Today, if someone wanted that information ABC would be one of the last places they would go.
Anyone can easily watch ABC and keep up with the election using a Phone, tablet, PIP etc.
You probably get the info sooner as well.
By the time they broke in to make the announcement, it was "old news".
That, plus they have the option of just running something at the bottom of the screen. They really didn't have much to report that couldn't have been done that way.
 
That, plus they have the option of just running something at the bottom of the screen. They really didn't have much to report that couldn't have been done that way.

At least now we have the option of On Demand and online viewing to catch up on any part of the episode we missed. I still remember the "Good Night, Central City" episode of the first The Flash TV series, back in May '91. Two guest characters got into a big fight, they wrestled over a gun, the gun went off between them, there was a tense moment as they both stood there... and then Dan Rather cut in with a special bulletin about how President Bush had had a minor heart issue and been taken to the hospital. He reassured us that it was totally harmless and Bush would be fine, yet he still spent half an hour talking to reporters and medical experts about it, and so I didn't see the last half of that episode until years later. (It was pretty easy to guess which one of the characters would die, but still, talk about the worst possible moment to interrupt!)
 
AIR, it wasn't really so much about Bush's condition per se, as the news agencies wanting to know if, at any time, Dan Quayle had assumed the role of president.
 
It was about the scoop. President Bush had a spell but he's perfectly fine wasn't news. President Quayle was.
 
Wow... Looking at the current slate of Republican candidates, the idea of a President Quayle suddenly doesn't seem so bad...

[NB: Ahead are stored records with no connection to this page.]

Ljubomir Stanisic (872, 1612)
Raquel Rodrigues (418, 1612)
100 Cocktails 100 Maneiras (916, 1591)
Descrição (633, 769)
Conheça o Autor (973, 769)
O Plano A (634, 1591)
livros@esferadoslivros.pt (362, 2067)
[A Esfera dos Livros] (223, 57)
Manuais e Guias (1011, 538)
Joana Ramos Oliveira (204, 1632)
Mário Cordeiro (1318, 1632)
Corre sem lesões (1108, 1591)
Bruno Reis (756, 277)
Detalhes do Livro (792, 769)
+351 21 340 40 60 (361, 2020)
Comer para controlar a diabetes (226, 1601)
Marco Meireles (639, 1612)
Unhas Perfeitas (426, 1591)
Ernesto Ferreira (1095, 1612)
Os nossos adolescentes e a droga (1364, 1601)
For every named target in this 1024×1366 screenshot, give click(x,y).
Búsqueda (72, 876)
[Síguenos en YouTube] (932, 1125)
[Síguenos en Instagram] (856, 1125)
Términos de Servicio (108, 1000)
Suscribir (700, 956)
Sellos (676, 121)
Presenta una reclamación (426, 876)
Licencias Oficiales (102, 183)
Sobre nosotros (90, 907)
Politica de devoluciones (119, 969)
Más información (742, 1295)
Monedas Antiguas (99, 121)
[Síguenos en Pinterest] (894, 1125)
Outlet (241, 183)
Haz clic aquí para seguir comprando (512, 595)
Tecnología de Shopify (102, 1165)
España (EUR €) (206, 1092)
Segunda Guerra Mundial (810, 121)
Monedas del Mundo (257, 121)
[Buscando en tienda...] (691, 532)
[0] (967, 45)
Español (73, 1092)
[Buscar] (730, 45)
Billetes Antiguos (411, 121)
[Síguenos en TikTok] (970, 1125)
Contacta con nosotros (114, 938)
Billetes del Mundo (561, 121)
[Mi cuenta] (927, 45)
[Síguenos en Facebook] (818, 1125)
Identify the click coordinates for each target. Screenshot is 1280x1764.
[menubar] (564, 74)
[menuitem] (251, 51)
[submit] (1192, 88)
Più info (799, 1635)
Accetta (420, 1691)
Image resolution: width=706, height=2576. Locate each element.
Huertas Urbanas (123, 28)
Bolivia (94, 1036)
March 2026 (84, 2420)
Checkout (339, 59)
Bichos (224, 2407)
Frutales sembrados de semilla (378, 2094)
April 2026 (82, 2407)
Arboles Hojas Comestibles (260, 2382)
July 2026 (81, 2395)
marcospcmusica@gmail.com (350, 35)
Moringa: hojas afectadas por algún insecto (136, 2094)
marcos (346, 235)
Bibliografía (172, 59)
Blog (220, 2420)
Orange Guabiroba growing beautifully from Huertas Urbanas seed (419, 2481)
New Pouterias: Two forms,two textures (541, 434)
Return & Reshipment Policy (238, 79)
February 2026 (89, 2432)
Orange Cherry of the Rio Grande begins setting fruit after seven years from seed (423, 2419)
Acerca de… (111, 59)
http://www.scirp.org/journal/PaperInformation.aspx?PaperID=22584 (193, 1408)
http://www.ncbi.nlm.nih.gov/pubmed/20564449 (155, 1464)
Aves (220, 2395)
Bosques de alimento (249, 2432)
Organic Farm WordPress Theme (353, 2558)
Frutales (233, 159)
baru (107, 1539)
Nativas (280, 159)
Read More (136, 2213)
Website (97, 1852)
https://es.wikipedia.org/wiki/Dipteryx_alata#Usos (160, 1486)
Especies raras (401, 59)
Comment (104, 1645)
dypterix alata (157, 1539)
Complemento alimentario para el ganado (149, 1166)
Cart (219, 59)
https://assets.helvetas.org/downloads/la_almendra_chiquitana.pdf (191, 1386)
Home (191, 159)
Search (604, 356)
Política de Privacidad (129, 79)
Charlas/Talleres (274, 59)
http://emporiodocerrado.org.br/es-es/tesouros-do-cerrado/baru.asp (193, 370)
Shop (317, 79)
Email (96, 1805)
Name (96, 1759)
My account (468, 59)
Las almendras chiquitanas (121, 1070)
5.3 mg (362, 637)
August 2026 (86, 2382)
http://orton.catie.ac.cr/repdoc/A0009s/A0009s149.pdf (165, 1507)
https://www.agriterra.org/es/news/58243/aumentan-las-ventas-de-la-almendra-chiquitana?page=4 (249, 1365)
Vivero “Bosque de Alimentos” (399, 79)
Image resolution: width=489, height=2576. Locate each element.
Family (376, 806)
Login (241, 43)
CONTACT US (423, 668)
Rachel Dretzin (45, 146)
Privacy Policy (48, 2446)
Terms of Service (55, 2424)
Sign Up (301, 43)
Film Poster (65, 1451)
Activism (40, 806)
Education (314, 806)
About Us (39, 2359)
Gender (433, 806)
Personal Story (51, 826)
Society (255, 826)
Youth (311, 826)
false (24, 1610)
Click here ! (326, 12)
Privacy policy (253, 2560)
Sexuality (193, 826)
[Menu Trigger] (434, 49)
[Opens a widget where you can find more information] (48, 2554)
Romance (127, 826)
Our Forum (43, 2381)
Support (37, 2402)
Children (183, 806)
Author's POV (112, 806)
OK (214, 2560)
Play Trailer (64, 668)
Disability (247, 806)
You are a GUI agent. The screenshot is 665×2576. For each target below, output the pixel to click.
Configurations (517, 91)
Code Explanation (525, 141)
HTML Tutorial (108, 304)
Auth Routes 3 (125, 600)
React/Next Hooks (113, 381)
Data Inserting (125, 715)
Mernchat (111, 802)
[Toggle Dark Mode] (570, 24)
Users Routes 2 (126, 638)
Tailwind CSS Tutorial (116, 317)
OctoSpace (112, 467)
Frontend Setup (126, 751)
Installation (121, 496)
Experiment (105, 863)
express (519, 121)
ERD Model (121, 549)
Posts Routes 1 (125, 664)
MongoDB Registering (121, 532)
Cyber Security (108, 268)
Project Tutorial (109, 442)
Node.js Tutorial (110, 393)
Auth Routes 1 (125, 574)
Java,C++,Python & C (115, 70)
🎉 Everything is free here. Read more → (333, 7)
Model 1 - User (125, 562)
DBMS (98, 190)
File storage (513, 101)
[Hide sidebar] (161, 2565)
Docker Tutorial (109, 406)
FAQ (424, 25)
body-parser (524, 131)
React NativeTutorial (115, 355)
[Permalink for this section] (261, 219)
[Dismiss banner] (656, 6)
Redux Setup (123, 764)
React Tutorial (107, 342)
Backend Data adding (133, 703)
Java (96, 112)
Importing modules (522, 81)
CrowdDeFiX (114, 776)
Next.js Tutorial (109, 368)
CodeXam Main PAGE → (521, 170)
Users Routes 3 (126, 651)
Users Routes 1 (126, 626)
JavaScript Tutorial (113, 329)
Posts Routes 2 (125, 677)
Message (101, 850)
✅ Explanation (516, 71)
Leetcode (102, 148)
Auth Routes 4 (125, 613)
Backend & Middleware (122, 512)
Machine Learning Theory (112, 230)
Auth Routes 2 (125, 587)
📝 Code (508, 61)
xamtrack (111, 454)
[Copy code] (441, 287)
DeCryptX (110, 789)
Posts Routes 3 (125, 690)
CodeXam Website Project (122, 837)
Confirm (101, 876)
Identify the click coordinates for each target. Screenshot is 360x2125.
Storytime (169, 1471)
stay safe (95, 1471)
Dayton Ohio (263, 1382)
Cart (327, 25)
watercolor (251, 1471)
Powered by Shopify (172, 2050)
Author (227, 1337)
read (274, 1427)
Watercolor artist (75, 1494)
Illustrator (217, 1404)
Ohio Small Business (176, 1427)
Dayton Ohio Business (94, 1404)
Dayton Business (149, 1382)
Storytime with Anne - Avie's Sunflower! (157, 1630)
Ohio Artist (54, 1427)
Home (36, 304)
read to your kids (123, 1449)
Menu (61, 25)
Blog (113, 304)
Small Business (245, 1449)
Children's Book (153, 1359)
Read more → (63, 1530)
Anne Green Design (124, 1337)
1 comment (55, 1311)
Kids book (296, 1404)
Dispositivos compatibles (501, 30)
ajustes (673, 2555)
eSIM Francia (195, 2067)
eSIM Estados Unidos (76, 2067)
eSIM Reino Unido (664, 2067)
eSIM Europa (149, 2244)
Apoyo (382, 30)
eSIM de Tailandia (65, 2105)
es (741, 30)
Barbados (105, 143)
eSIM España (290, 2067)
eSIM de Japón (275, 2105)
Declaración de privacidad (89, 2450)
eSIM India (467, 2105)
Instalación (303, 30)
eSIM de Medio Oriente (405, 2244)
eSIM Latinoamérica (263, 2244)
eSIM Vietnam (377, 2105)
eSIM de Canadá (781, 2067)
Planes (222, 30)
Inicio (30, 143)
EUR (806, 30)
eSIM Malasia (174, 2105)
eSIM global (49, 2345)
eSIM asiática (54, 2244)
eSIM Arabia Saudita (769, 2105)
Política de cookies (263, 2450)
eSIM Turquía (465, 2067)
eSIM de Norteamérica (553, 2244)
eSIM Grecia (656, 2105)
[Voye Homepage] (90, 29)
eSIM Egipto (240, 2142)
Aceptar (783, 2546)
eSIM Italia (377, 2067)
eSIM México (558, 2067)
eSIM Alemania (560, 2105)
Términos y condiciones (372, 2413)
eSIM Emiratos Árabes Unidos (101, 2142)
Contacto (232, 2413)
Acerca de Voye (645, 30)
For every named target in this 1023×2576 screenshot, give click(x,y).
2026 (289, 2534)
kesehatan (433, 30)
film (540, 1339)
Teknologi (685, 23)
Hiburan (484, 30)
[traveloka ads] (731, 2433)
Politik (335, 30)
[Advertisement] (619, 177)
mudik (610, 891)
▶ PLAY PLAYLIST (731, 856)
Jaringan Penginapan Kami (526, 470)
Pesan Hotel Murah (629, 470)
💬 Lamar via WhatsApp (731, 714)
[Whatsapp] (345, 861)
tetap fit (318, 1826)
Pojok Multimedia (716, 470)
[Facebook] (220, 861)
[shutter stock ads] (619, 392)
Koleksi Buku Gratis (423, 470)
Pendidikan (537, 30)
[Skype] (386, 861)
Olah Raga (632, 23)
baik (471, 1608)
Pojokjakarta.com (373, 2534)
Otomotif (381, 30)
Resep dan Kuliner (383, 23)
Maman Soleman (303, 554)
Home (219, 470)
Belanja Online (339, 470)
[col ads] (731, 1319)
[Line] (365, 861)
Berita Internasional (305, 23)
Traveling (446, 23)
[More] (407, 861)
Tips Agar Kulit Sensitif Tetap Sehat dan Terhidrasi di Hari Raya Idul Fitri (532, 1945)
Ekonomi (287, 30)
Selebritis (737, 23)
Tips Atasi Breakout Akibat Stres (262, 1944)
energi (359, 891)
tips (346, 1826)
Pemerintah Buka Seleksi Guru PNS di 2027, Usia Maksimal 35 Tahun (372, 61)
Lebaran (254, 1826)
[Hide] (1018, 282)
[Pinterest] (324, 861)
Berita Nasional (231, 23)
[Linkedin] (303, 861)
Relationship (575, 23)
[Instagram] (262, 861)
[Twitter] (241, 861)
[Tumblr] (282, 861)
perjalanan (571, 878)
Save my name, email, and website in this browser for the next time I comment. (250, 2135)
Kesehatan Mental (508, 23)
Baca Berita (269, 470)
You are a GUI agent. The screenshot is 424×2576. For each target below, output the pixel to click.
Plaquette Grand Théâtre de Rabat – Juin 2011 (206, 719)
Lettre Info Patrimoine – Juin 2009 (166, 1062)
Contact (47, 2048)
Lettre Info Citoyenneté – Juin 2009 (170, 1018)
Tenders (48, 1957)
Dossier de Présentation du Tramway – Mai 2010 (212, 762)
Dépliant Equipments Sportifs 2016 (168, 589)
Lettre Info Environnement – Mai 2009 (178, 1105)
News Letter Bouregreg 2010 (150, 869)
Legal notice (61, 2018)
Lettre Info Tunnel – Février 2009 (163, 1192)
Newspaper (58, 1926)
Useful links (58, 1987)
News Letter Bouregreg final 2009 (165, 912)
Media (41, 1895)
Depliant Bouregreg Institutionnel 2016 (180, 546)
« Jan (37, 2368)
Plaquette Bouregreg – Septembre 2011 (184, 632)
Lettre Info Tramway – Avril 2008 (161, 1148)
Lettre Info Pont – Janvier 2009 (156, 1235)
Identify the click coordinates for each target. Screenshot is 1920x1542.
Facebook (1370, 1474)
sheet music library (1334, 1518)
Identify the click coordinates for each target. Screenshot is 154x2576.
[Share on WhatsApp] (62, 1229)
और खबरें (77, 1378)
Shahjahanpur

Was it all about social responsibility or ratings?

Back then, CBS News still had plenty of integrity as a journalistic outlet. CBS had built up a well-deserved reputation as the premier television news source, thanks to greats like Edward R. Murrow and Walter Cronkite, and Dan Rather was the inheritor of that tradition and he took it seriously. I'm sure the prime concern was to keep the public posted on a story of national significance. The only problem is that they were trying too hard, since it wasn't a big enough health scare to really warrant a whole half-hour of coverage, at least in my opinion.
 
The only problem is that they were trying too hard, since it wasn't a big enough health scare to really warrant a whole half-hour of coverage, at least in my opinion.

In retrospect (and by that, I'm including right after it aired), no...but there was the potential that history had been made for a few minutes there.

Wow... Looking at the current slate of Republican candidates, the idea of a President Quayle suddenly doesn't seem so bad...
:lol:
 
It's like killing two birds with one stone. You're going to have to rehearse the scene anyway, so you might as well do it on camera and get some production value out of it.
Actually they probably rehearsed the rehearsal scene too. That must have been bizarre to witness.
 
Fitz's description of time as the 4th dimension argues in favor of its mutability-- if the three spatial dimensions are not fixed, why would the 4th? If they wanted the future to be immutable, he should have said that time is governed by quantum uncertainty and the act of witnessing it collapses the wave function.
 
Fitz's description of time as the 4th dimension argues in favor of its mutability-- if the three spatial dimensions are not fixed, why would the 4th? If they wanted the future to be immutable, he should have said that time is governed by quantum uncertainty and the act of witnessing it collapses the wave function.
I don't think the idea is that time itself is governed by it, only our perception of what we call events. In that witnessing "the future" fixes us on that particular path through it. The rest of time is still there and always was, we just went a different way.

I liked Fitz's practical demonstration. Reminded me of Carl Sagan's "flatland" bit from Cosmos.